Records to process:
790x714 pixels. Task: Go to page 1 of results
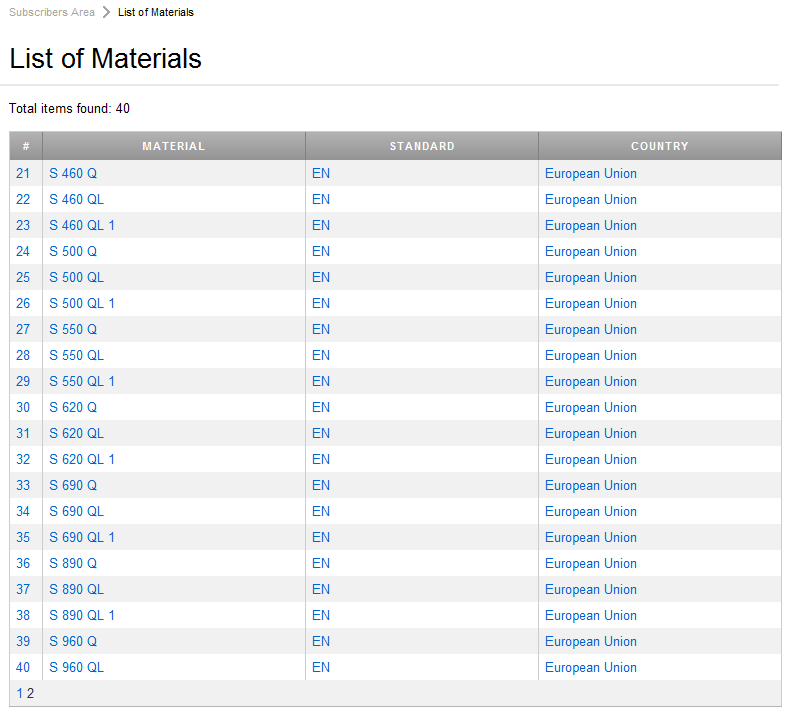click(x=20, y=693)

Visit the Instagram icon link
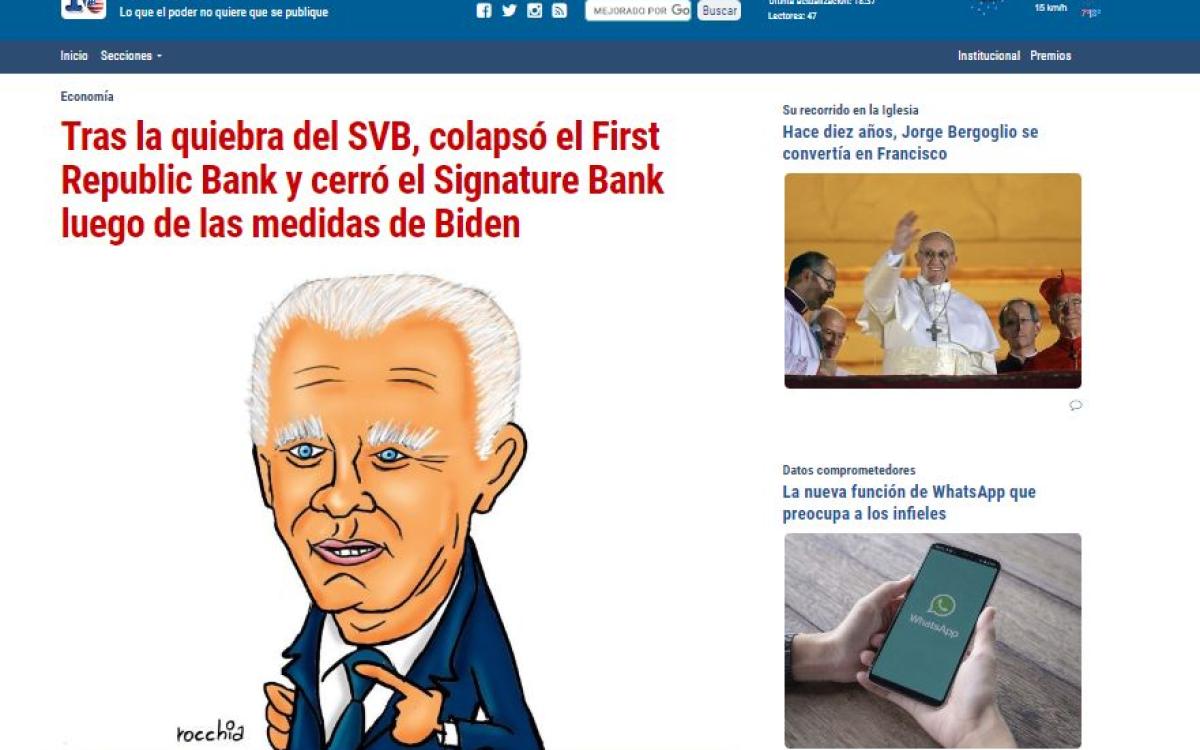[x=535, y=11]
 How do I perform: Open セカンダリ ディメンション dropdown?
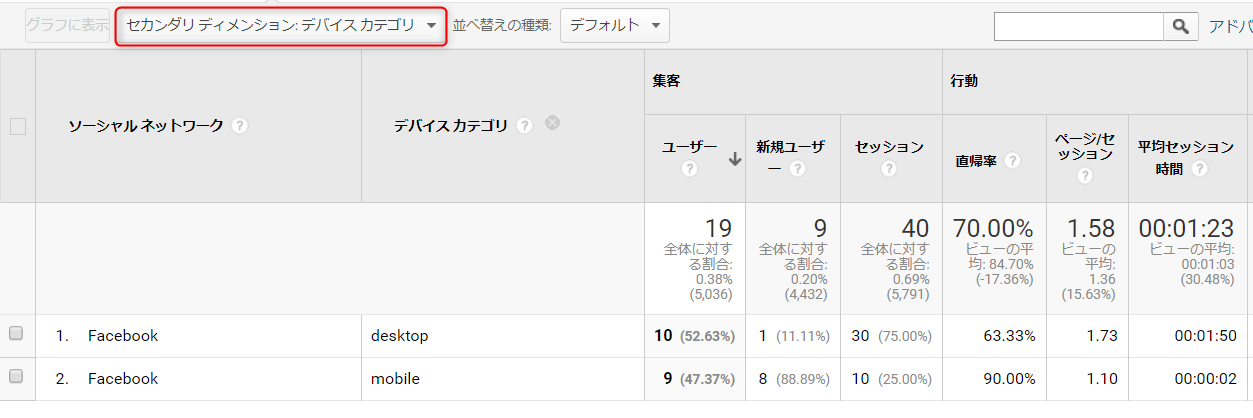pos(281,26)
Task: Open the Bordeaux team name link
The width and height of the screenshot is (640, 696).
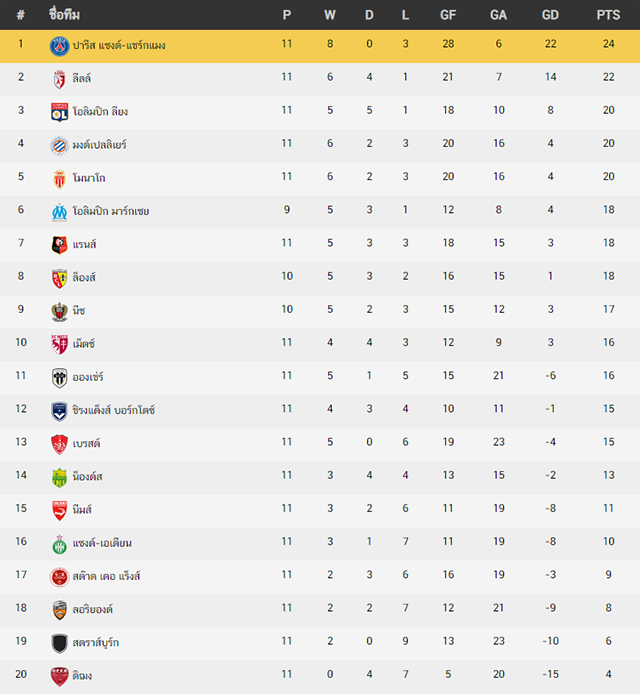Action: click(114, 410)
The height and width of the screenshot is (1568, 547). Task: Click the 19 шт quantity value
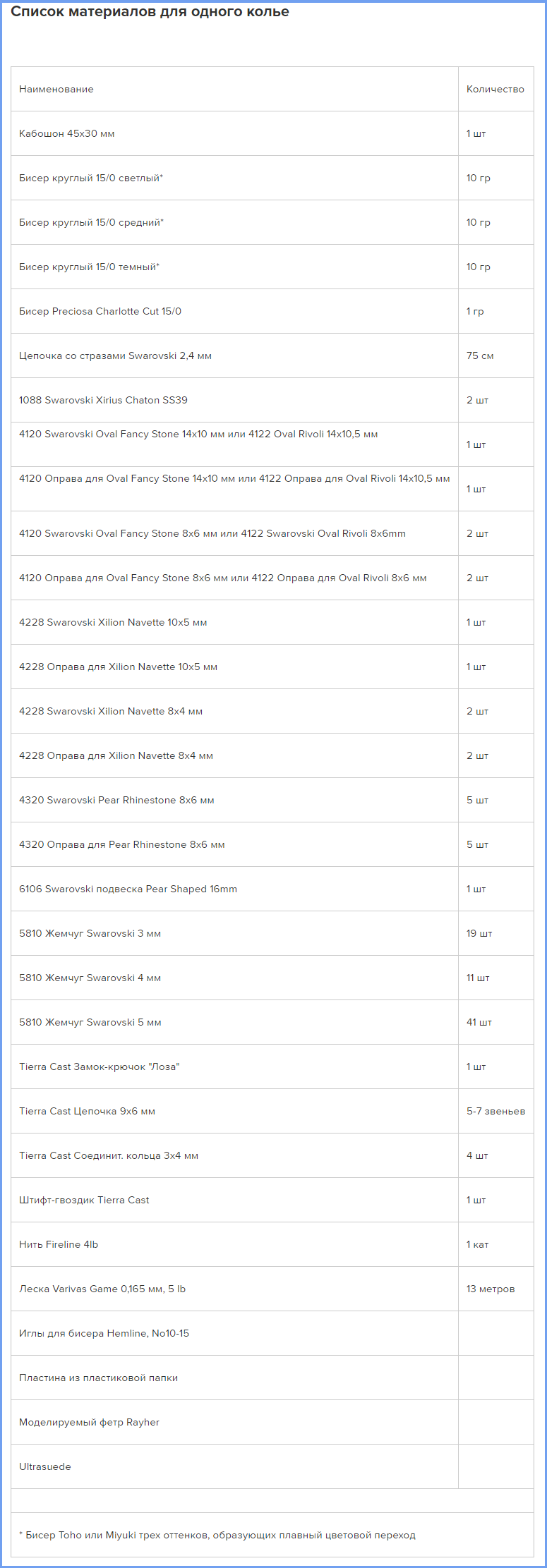point(479,934)
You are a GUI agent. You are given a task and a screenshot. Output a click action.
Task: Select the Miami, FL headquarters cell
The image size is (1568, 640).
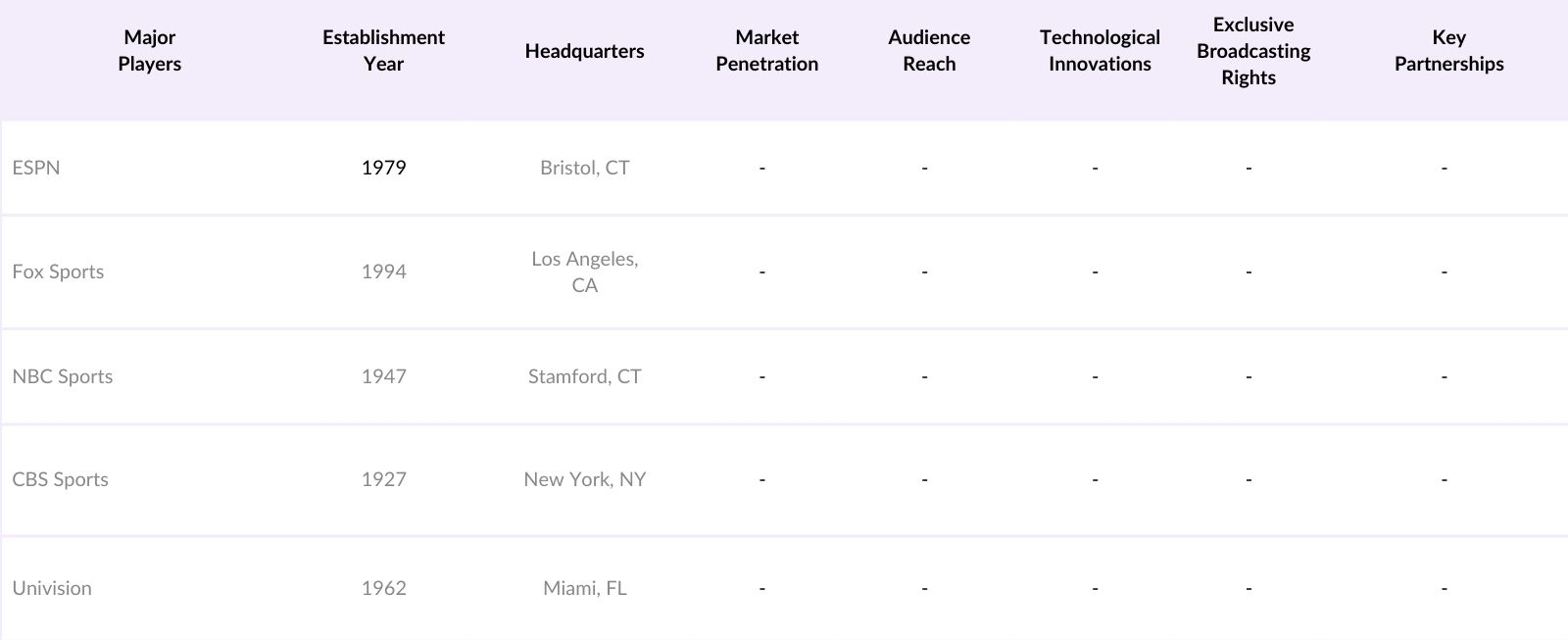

Your task: Restate all of the material word for word. Keep out every picture.

Task response:
790x714 pixels. Task: Go to page 1 of results
click(x=20, y=693)

Visit the Instagram icon link
[x=535, y=11]
 How do I perform: Open セカンダリ ディメンション dropdown?
pos(281,26)
Task: Open the Bordeaux team name link
The width and height of the screenshot is (640, 696).
Action: click(114, 410)
The height and width of the screenshot is (1568, 547). Task: Click the 19 шт quantity value
point(479,934)
You are a GUI agent. You are given a task and a screenshot. Output a click action.
Task: Select the Miami, FL headquarters cell
The image size is (1568, 640).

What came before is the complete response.